Given an integer n, return the number of structurally unique Binary Search Trees (BSTs) that store values 1 to n.

Clarifying Questions

  1. Range of n: What is the maximum value of n we need to consider?
    • Generally, n will be within the range [1, 19].
  2. Output type: Can we assume the result will be a non-negative integer within typical constraints of the int type in C++?
    • Yes.
  3. Constraints:
    • 1 <= n <= 19.

Strategy

We can solve this problem using Dynamic Programming.
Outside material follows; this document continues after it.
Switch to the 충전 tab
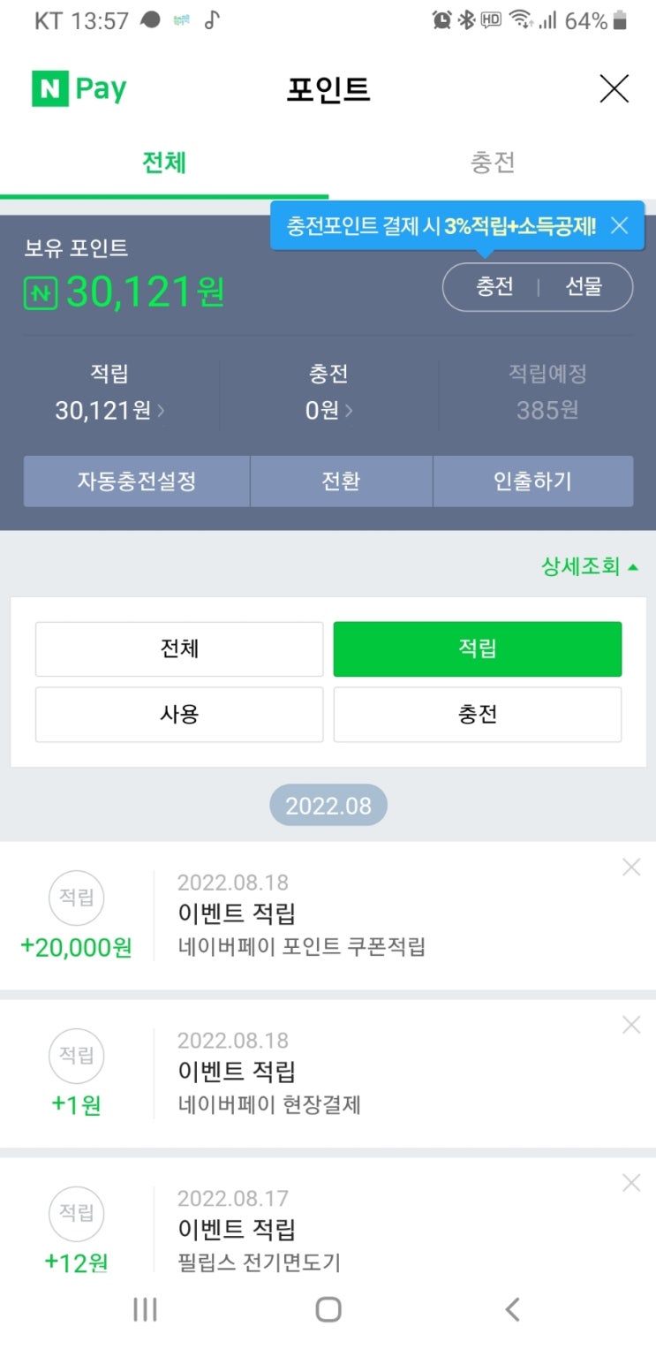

The key insight is to use the concept of Catalan numbers, which count the number of BST configurations.

Steps:

  1. Initialize a DP array: Create an array dp where dp[i] represents the number of unique BSTs that can be formed with i nodes.
  2. Base Cases:
    • dp[0] = 1 (An empty tree).
    • dp[1] = 1 (A single node tree).
  3. Filling the DP Array:
    • For each number of nodes i from 2 to n, compute dp[i] using previously computed values:
      • For each j from 1 to i, treat j as the root.
      • The left subtree would have j-1 nodes and the right subtree would have i-j nodes.
      • Therefore, dp[i] = sum(dp[j-1] * dp[i-j]) for all j in range [1, i].
  4. Return dp[n]: The result is stored in dp[n].

Code

#include <vector>

class Solution {
public:
    int numTrees(int n) {
        std::vector<int> dp(n + 1, 0);
        dp[0] = 1;
        dp[1] = 1;

        for (int i = 2; i <= n; ++i) {
            for (int j = 1; j <= i; ++j) {
                dp[i] += dp[j - 1] * dp[i - j];
            }
        }

        return dp[n];
    }
};

Time Complexity

This approach is efficient and manageable within the provided constraints.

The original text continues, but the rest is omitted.